El único proceso democrático
En recientes declaraciones, la presidenta de la Convención Constitucional, para defenderse de la serie de críticas que se han identificado, planteó que el proceso que ella dirige es el “único proceso democrático que hemos tenido”. Si bien sus palabras pueden interpretarse en comparación con la Constitución de 1980, la autorreferencia de sus palabras forma parte de un coro generalizado donde varios convencionales han ido a los medios a enfrentar las críticas con emotivas alabanzas a sí mismos.
La sensación de que la Convención ha entrado en una especie de autocomplacencia, mientras alrededor disminuye la aprobación al trabajo que realizan, tiene a los religiosos del Rechazo en un estado de placer infinito. Durante el plebiscito de entrada, no se veía muy amable el rostro de quienes estuvieron por no escribir una nueva Constitución, pero hoy pareciera que no es necesario sacar de las sombras a aquellos para que hagan campaña.
Tienen razón los convencionales cuando plantean que ha habido desde los inicios una campaña destinada a desprestigiar la Convención, que ha hecho selección cuidadosa de sus yerros, o de los puntos que sabe que tocan más el alma de la ciudadanía. Un ejemplo de ello es la amplia difusión de propuestas sobre cambiar símbolos del país, como la bandera o la canción nacional, aun cuando son ideas que no fueron aprobadas en el pleno o a veces en las comisiones. De la misma manera, en la Convención pisaron la trampa ingeniosa sobre la discusión de la propiedad de los fondos de pensiones, asunto extremadamente sensible para los votantes de clase media.
Pero culpar a la oposición no es suficiente. Hay dentro del organismo una competencia de egos que ha terminado dañando el propósito colectivo. Si se revisa la lista de los asesores de los convencionales, hay una mayoría clara de profesionales cuya función es administrar las redes sociales. Su trabajo se ha centrado más en destacar cómo trabaja su jefe que en difundir propuestas y ocuparlas como una herramienta para conversar y entender las audiencias.

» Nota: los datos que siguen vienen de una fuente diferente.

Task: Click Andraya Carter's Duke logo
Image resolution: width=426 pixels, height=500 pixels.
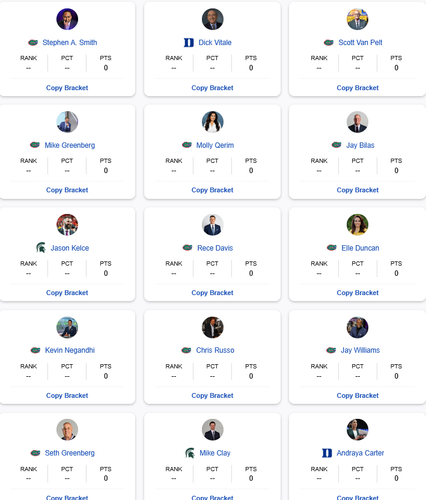Action: 327,453
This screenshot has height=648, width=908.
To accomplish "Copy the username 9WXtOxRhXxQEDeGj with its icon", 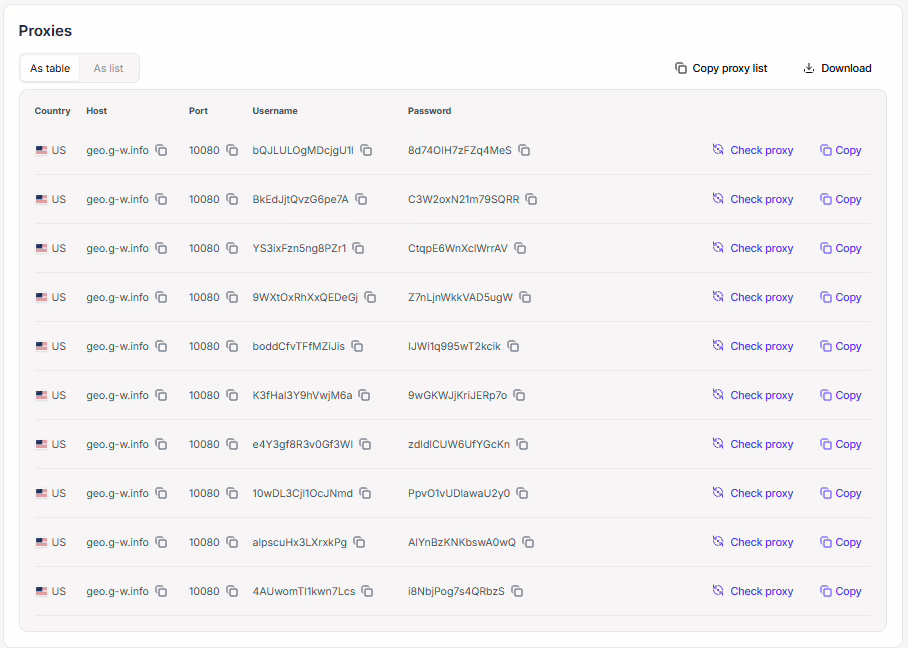I will pyautogui.click(x=370, y=297).
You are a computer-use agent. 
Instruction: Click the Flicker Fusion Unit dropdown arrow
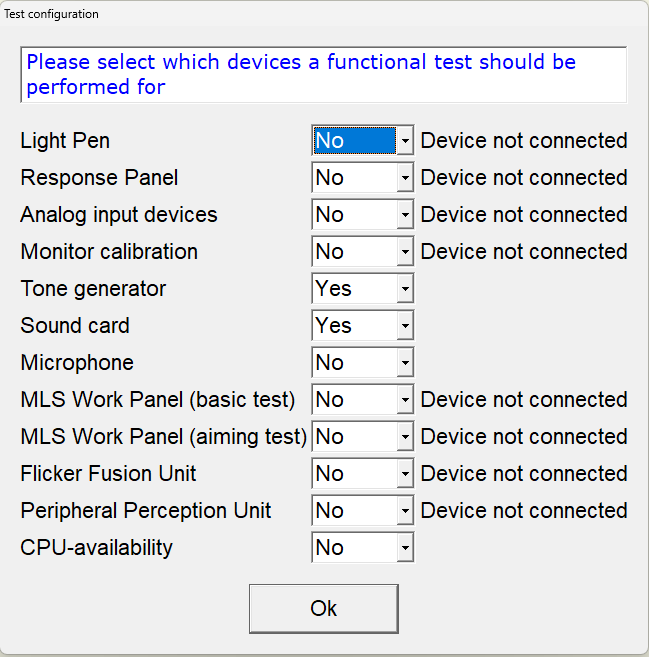tap(405, 474)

Es completamente legítimo que haya personas o grupos a los que no les guste la idea de cambiar la Constitución, y la Convención debiera plantear la conversación desde los argumentos en vez de la superioridad moral. También es razonable pensar que, dentro del organismo se esté generando un espíritu de cuerpo que busque defenderse de todos los ataques recibidos, como pasa en muchas instituciones. Pero sobrerreaccionar como lo hizo la presidenta, colocándose en un estándar moral superior, da a entender que quienes tienen a cargo escribir un nuevo texto constitucional viven en un submarino amarillo y no en el país democrático que tenemos hoy.
La Convención en esta hora crítica necesita más aliados, y pareciera que trabaja para tener menos. Si quiere construir un sentido colectivo, el exceso de alabanzas a sí mismos y los factores de superioridad democrática deben ser dejados de lado. Debe ampliar los espacios de conversación para no llegar al plebiscito con el dilema de elegir entre un documento no consensuado y la Constitución del 80. En ese sentido, el Presidente Boric en dos ocasiones se ha referido ampliamente al tema, y el camino que propone para que tengamos un texto constitucional legítimo, que cuide a la nación, permita la profundización de nuestra democracia y una paz social duradera es el correcto.